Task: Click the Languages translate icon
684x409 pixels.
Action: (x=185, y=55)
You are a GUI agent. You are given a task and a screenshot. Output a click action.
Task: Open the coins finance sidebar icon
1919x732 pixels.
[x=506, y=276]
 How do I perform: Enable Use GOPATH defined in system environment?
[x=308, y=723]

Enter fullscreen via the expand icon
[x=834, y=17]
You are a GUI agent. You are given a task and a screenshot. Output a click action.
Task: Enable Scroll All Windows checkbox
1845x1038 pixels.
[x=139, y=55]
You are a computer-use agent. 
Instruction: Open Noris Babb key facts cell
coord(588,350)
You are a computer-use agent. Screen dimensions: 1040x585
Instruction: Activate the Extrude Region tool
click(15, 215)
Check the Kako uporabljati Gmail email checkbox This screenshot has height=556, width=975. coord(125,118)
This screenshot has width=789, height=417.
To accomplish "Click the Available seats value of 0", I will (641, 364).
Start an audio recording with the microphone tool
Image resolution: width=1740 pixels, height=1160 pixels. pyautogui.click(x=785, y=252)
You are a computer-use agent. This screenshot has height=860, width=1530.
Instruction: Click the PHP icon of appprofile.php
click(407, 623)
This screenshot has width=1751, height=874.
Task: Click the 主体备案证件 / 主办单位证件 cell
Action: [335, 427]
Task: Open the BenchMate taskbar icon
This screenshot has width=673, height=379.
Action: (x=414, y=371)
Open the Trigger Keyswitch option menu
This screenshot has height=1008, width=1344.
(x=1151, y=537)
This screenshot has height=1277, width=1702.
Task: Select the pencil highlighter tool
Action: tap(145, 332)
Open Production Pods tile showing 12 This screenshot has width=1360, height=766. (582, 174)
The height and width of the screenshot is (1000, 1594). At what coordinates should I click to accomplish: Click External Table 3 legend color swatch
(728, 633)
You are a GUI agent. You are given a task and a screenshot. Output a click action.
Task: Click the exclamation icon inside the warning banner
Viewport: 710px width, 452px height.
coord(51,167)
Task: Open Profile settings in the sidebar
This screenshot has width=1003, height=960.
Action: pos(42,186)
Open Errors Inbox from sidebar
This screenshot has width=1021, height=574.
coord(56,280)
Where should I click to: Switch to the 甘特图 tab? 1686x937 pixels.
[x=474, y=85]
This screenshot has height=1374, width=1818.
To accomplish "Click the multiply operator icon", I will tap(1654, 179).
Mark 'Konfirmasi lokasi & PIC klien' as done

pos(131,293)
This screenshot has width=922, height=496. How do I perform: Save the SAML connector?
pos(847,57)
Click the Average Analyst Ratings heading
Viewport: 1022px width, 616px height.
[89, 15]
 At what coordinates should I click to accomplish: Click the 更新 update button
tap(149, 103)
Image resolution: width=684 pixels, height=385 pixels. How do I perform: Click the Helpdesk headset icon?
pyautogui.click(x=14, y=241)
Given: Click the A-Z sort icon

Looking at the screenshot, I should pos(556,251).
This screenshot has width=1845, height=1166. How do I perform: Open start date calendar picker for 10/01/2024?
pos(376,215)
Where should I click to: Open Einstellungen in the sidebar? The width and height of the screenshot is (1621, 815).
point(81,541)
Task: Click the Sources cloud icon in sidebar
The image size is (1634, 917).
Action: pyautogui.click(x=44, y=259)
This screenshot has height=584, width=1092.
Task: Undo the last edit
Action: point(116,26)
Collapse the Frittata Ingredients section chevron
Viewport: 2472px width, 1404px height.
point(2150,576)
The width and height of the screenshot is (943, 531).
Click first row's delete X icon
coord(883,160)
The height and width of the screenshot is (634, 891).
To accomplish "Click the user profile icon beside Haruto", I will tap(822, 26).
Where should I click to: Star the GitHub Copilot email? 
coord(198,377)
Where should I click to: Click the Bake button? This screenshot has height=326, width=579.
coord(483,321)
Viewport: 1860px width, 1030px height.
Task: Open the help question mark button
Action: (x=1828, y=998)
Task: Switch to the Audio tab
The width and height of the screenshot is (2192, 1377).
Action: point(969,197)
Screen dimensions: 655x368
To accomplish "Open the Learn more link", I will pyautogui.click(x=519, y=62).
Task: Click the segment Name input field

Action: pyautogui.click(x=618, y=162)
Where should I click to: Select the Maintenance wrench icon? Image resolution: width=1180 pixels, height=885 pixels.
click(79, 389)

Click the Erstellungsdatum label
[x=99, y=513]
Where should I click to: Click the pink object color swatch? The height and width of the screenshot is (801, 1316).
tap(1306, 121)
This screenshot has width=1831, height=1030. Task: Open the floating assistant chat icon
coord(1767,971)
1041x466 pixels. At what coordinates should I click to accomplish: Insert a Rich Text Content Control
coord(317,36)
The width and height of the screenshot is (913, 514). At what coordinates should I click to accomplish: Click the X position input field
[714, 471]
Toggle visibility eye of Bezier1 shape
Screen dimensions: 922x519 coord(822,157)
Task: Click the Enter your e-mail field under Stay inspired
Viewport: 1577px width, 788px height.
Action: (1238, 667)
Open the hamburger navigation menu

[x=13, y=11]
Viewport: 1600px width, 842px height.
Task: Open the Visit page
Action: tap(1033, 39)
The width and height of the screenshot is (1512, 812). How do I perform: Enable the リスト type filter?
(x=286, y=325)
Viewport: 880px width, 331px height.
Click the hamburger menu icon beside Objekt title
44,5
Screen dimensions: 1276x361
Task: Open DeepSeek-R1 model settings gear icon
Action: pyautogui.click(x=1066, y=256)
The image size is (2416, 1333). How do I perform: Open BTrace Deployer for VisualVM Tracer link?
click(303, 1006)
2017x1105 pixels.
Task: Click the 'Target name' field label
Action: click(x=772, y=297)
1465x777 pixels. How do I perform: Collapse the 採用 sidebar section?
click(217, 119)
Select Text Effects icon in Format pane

Task item:
Extract all of the material exactly as it is written.

Task result:
Task: Click the Languages translate icon
684x409 pixels.
Action: (x=185, y=55)
You are a GUI agent. You are given a task and a screenshot. Output a click action.
Task: Open the coins finance sidebar icon
1919x732 pixels.
[x=506, y=276]
 How do I perform: Enable Use GOPATH defined in system environment?
[x=308, y=723]

Enter fullscreen via the expand icon
[x=834, y=17]
You are a GUI agent. You are given a task and a screenshot. Output a click action.
Task: Enable Scroll All Windows checkbox
1845x1038 pixels.
[x=139, y=55]
You are a computer-use agent. 
Instruction: Open Noris Babb key facts cell
coord(588,350)
You are a computer-use agent. Screen dimensions: 1040x585
Instruction: Activate the Extrude Region tool
click(15, 215)
Check the Kako uporabljati Gmail email checkbox This screenshot has height=556, width=975. coord(125,118)
This screenshot has width=789, height=417.
To accomplish "Click the Available seats value of 0", I will (641, 364).
Start an audio recording with the microphone tool
Image resolution: width=1740 pixels, height=1160 pixels. pyautogui.click(x=785, y=252)
You are a computer-use agent. This screenshot has height=860, width=1530.
Instruction: Click the PHP icon of appprofile.php
click(407, 623)
This screenshot has width=1751, height=874.
Task: Click the 主体备案证件 / 主办单位证件 cell
Action: [335, 427]
Task: Open the BenchMate taskbar icon
This screenshot has width=673, height=379.
Action: (x=414, y=371)
Open the Trigger Keyswitch option menu
This screenshot has height=1008, width=1344.
(x=1151, y=537)
This screenshot has height=1277, width=1702.
Task: Select the pencil highlighter tool
Action: tap(145, 332)
Open Production Pods tile showing 12 This screenshot has width=1360, height=766. (582, 174)
The height and width of the screenshot is (1000, 1594). At what coordinates should I click to accomplish: Click External Table 3 legend color swatch
(728, 633)
You are a GUI agent. You are given a task and a screenshot. Output a click action.
Task: Click the exclamation icon inside the warning banner
Viewport: 710px width, 452px height.
coord(51,167)
Task: Open Profile settings in the sidebar
This screenshot has width=1003, height=960.
Action: pos(42,186)
Open Errors Inbox from sidebar
This screenshot has width=1021, height=574.
coord(56,280)
Where should I click to: Switch to the 甘特图 tab? 1686x937 pixels.
[x=474, y=85]
This screenshot has height=1374, width=1818.
To accomplish "Click the multiply operator icon", I will tap(1654, 179).
Mark 'Konfirmasi lokasi & PIC klien' as done

pos(131,293)
This screenshot has width=922, height=496. How do I perform: Save the SAML connector?
pos(847,57)
Click the Average Analyst Ratings heading
Viewport: 1022px width, 616px height.
[89, 15]
 At what coordinates should I click to accomplish: Click the 更新 update button
tap(149, 103)
Image resolution: width=684 pixels, height=385 pixels. How do I perform: Click the Helpdesk headset icon?
pyautogui.click(x=14, y=241)
Given: Click the A-Z sort icon

Looking at the screenshot, I should pos(556,251).
This screenshot has width=1845, height=1166. How do I perform: Open start date calendar picker for 10/01/2024?
pos(376,215)
Where should I click to: Open Einstellungen in the sidebar? The width and height of the screenshot is (1621, 815).
point(81,541)
Task: Click the Sources cloud icon in sidebar
The image size is (1634, 917).
Action: pyautogui.click(x=44, y=259)
This screenshot has height=584, width=1092.
Task: Undo the last edit
Action: point(116,26)
Collapse the Frittata Ingredients section chevron
Viewport: 2472px width, 1404px height.
point(2150,576)
The width and height of the screenshot is (943, 531).
Click first row's delete X icon
coord(883,160)
The height and width of the screenshot is (634, 891).
To accomplish "Click the user profile icon beside Haruto", I will tap(822, 26).
Where should I click to: Star the GitHub Copilot email? 
coord(198,377)
Where should I click to: Click the Bake button? This screenshot has height=326, width=579.
coord(483,321)
Viewport: 1860px width, 1030px height.
Task: Open the help question mark button
Action: (x=1828, y=998)
Task: Switch to the Audio tab
The width and height of the screenshot is (2192, 1377).
Action: point(969,197)
Screen dimensions: 655x368
To accomplish "Open the Learn more link", I will pyautogui.click(x=519, y=62).
Task: Click the segment Name input field

Action: pyautogui.click(x=618, y=162)
Where should I click to: Select the Maintenance wrench icon? Image resolution: width=1180 pixels, height=885 pixels.
click(79, 389)

Click the Erstellungsdatum label
[x=99, y=513]
Where should I click to: Click the pink object color swatch? The height and width of the screenshot is (801, 1316).
tap(1306, 121)
This screenshot has width=1831, height=1030. Task: Open the floating assistant chat icon
coord(1767,971)
1041x466 pixels. At what coordinates should I click to accomplish: Insert a Rich Text Content Control
coord(317,36)
The width and height of the screenshot is (913, 514). At what coordinates should I click to accomplish: Click the X position input field
[714, 471]
Toggle visibility eye of Bezier1 shape
Screen dimensions: 922x519 coord(822,157)
Task: Click the Enter your e-mail field under Stay inspired
Viewport: 1577px width, 788px height.
Action: (1238, 667)
Open the hamburger navigation menu

[x=13, y=11]
Viewport: 1600px width, 842px height.
Task: Open the Visit page
Action: tap(1033, 39)
The width and height of the screenshot is (1512, 812). How do I perform: Enable the リスト type filter?
(x=286, y=325)
Viewport: 880px width, 331px height.
Click the hamburger menu icon beside Objekt title
44,5
Screen dimensions: 1276x361
Task: Open DeepSeek-R1 model settings gear icon
Action: pyautogui.click(x=1066, y=256)
The image size is (2416, 1333). How do I perform: Open BTrace Deployer for VisualVM Tracer link?
click(303, 1006)
2017x1105 pixels.
Task: Click the 'Target name' field label
Action: click(x=772, y=297)
1465x777 pixels. How do I perform: Collapse the 採用 sidebar section?
click(217, 119)
Select Text Effects icon in Format pane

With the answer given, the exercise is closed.